Canty grew up in Myrtle Beach and vividly remembers when blacks and whites weren't treated equally. She remembers when her family couldn't sit in a restaurant and order a meal, and when she attended a school built specifically for people who shared her skin color. She also remembers walking to school every day because there was no bus service for African-American students.
"A few white families lived at the end of 10th Avenue, and the bus would pick them up, and they would ride and yell out the window and throw things at us walking along," Canty recalls.
Before the Myrtle Beach Colored School, African-American kids attended classes at local churches. The school was built in 1932 and served students through eighth grade for about two decades. Canty says if they wanted to go to high school, they had to attend Whittemore in Conway, which was a long haul back then, because none of the major roads we drive today were paved yet.
"It was rough, and hard to understand, but it was just the way it was. So we took it in stride and just made the best of it," Canty says.
She didn't know it when she was a young student at the colored school, but Canty's own daughter would be one of the first to change the course of history in Myrtle Beach when she integrated Myrtle Beach High School with three other students.
"I was afraid, frightened, but I didn't let her know, because I felt if she knew how scared I was, she would be scared," Canty remembers. "So I just went along with them."
Canty and her classmates may have been separated from white students at the colored school, but at least they were safe. She says the first students to integrate at MBHS had to endure taunting and even physical bullying.

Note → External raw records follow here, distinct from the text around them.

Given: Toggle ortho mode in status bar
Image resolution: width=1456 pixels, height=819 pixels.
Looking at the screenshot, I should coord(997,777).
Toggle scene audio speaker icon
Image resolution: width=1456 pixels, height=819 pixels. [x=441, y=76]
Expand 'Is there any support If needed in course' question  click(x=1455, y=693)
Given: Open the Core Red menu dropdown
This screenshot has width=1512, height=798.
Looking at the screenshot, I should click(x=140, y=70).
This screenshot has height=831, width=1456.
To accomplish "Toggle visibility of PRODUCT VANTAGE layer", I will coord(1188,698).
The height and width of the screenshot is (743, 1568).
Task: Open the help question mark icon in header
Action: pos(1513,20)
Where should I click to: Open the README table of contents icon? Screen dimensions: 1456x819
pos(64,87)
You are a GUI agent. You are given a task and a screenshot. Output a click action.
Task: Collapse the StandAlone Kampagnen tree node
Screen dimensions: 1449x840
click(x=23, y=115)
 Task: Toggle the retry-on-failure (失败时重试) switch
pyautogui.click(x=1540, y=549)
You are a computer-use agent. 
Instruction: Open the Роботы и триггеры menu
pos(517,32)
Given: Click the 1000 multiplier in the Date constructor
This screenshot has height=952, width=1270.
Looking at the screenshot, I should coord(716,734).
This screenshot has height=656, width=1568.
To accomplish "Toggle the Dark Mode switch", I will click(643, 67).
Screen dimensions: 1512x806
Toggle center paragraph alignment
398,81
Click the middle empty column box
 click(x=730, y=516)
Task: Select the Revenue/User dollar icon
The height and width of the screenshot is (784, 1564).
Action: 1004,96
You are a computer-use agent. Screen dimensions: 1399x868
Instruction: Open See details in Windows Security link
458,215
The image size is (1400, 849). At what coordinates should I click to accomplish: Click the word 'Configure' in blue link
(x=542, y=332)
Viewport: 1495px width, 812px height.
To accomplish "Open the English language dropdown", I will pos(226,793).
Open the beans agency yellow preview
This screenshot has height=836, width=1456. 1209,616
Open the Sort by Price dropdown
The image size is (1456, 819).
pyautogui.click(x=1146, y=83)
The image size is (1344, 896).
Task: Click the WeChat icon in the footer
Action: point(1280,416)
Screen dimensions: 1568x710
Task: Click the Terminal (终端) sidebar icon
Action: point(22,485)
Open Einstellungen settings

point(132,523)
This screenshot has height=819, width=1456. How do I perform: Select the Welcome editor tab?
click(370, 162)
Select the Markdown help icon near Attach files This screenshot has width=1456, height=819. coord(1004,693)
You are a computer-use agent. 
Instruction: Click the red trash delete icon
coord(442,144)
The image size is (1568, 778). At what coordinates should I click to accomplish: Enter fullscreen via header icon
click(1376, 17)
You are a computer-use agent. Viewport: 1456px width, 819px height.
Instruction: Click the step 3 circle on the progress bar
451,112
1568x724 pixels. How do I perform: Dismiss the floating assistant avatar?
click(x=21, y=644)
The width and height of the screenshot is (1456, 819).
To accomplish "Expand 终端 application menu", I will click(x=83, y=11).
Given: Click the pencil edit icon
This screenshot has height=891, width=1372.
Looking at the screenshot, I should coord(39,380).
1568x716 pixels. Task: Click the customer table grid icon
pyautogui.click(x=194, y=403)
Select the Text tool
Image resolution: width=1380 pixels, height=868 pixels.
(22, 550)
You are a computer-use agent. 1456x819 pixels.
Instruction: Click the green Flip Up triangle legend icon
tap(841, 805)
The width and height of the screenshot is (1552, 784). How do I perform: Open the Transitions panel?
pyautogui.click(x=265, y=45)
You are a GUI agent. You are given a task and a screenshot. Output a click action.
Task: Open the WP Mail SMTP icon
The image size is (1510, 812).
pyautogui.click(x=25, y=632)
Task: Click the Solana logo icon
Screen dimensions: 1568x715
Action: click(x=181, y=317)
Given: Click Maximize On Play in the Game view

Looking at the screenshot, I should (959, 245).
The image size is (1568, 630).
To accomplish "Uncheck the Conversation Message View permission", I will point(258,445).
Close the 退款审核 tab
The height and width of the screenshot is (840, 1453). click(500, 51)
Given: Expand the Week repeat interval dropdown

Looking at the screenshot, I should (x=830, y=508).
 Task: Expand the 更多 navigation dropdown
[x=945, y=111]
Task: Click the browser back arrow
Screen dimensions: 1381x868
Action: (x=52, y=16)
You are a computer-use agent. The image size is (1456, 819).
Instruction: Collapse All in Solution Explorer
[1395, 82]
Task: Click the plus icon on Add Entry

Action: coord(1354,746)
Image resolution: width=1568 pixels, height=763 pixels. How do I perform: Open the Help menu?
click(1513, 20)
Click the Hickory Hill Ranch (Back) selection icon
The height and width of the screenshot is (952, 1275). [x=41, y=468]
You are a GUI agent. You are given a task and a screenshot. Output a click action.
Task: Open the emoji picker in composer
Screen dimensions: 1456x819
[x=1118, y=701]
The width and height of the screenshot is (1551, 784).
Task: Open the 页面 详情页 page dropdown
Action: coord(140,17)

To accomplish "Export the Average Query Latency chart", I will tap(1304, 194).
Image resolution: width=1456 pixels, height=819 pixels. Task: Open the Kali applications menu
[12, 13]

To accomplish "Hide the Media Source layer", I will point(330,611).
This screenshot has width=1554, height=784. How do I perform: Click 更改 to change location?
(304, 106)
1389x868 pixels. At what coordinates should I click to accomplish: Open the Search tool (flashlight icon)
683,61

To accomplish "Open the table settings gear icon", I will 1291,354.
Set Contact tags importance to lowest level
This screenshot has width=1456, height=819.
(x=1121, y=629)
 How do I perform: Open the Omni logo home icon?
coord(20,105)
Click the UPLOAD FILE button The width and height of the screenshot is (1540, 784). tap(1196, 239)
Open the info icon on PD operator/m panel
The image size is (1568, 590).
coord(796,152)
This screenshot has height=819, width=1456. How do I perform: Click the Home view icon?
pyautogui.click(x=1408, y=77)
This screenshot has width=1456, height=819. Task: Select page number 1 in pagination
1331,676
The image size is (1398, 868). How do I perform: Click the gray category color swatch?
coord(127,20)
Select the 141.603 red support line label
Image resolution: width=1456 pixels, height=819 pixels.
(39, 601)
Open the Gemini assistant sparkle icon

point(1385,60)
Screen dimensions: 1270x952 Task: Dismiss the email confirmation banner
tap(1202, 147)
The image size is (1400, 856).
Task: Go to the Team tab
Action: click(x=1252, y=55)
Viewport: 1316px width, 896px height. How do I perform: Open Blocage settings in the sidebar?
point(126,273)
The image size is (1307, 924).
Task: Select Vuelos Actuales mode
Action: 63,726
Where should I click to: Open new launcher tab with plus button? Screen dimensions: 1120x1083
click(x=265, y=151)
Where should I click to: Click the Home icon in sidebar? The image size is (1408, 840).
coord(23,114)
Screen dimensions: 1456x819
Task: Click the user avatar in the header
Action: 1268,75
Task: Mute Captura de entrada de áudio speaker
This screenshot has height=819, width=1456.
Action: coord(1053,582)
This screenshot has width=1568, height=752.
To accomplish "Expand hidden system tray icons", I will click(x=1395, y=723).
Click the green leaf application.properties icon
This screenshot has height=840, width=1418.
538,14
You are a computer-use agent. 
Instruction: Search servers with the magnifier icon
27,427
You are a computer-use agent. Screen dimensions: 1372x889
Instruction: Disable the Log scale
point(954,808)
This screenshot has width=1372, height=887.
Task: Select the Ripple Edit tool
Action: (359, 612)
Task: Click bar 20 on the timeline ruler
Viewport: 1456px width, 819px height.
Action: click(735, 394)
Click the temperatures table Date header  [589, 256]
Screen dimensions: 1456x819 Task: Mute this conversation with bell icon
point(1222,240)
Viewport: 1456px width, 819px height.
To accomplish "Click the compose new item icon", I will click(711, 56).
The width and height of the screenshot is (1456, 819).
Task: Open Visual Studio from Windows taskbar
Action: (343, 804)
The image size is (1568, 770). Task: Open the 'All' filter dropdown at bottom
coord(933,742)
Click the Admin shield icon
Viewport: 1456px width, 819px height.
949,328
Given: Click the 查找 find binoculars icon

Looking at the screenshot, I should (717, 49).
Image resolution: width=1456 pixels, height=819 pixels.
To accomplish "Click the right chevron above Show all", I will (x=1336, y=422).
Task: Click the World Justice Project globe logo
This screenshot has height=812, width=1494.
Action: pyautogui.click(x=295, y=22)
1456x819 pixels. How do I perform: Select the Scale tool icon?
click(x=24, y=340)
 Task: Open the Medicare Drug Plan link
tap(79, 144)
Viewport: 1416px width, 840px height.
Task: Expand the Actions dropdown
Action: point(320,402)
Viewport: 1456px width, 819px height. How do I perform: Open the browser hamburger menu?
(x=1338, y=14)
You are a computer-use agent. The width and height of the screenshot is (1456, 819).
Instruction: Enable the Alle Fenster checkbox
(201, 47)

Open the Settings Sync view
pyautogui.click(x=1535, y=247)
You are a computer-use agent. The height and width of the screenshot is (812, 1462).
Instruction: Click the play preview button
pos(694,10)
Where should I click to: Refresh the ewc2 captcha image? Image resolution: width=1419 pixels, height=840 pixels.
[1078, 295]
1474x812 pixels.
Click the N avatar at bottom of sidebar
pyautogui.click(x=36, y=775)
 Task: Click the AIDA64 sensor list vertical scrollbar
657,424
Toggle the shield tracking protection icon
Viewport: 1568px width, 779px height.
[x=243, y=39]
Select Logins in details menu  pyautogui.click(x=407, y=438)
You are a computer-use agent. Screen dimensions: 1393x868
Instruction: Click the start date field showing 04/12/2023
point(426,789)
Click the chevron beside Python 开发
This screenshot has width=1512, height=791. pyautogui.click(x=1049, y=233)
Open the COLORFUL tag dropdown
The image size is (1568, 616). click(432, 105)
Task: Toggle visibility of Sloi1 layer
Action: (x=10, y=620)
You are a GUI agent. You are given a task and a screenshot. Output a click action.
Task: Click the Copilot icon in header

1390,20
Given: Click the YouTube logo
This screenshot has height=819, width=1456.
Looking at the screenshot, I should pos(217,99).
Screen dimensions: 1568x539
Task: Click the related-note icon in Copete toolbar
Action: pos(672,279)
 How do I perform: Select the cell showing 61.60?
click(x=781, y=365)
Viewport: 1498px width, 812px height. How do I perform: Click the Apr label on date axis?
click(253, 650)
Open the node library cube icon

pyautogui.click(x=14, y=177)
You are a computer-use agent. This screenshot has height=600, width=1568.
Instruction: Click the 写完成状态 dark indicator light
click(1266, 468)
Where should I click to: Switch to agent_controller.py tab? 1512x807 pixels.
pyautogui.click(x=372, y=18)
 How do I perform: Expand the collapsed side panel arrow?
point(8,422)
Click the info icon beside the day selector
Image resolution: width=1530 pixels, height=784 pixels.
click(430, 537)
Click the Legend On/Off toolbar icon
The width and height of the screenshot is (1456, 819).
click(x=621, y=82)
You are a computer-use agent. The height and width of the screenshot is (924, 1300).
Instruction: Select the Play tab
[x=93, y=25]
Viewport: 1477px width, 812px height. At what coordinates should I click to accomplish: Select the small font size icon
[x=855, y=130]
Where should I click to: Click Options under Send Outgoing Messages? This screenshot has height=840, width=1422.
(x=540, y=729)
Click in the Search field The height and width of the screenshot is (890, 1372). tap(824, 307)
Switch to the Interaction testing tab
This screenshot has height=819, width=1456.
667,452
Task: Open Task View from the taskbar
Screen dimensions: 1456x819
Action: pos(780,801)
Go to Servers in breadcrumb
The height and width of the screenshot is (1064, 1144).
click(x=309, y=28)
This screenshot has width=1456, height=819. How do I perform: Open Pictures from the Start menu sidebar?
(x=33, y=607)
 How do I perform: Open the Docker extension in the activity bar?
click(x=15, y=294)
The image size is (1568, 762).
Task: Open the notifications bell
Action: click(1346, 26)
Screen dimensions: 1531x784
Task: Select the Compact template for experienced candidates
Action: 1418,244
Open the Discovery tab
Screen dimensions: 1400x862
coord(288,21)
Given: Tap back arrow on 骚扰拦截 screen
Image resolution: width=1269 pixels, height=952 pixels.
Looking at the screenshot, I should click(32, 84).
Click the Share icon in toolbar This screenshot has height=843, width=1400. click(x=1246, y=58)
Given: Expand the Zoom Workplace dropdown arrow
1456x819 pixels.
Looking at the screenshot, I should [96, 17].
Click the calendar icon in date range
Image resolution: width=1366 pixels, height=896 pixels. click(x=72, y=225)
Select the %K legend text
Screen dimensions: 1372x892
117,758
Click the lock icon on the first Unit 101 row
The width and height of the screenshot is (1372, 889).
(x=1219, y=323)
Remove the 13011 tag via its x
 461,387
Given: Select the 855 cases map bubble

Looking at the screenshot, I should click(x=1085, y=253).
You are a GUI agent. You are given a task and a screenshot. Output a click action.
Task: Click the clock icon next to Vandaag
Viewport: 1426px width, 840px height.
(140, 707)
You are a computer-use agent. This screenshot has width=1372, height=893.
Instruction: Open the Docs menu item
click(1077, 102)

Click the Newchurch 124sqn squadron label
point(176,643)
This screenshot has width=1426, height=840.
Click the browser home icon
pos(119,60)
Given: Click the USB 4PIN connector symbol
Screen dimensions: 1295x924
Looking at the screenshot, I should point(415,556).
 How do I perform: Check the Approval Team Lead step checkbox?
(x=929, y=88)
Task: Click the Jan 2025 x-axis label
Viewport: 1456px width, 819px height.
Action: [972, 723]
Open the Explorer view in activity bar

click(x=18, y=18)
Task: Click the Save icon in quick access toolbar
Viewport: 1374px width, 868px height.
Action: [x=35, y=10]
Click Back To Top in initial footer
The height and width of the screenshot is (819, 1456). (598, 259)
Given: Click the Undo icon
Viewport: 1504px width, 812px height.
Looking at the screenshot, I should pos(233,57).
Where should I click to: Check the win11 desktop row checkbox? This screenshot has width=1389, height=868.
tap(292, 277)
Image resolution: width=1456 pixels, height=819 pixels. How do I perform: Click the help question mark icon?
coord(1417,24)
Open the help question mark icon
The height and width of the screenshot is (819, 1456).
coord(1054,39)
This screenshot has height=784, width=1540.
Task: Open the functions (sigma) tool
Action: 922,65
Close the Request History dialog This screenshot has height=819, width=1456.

"The children would put tacks, hot glue, all kinds of stuff in their seats," she says. "At first they didn't think about it, but after that they would look at their seats to be sure."
Eventually, Canty says, the white kids began to accept integration and the next year, even more black students attended MBHS. Now, generations later, all of her kids and grandkids are proud graduates of the schools that at one time wouldn't allow Canty inside. As the years passed, Canty and a group of her classmates decided they couldn't let the school, and what it represented, be forgotten.
"The only thing that we could call our own at the time was the school," Canty says of the efforts to restore the school. "And we wanted it preserved. We wanted people to know about it."
The original building was too run down to be saved, so the classmates approached the city of Myrtle Beach and with fundraising and donations from several companies, the "Historic Myrtle Beach Colored School Museum and Education Center" was built, brand new.
The building doesn't serve just to remind people of the segregated school days, but also the tough spirits that developed from what the students endured.
"[The artifacts] just bring it all back to memory," Canty says. "And I just realize how thankful I am, and how blessed I am that God has brought me all these years through danger seen and unseen."
The Historic Myrtle Beach Colored School Museum and Education Center is open 10 a.m. to 2 p.m., Monday and Saturday, and from 1:00 to 4:00 p.m., Wednesday, Thursday and Friday.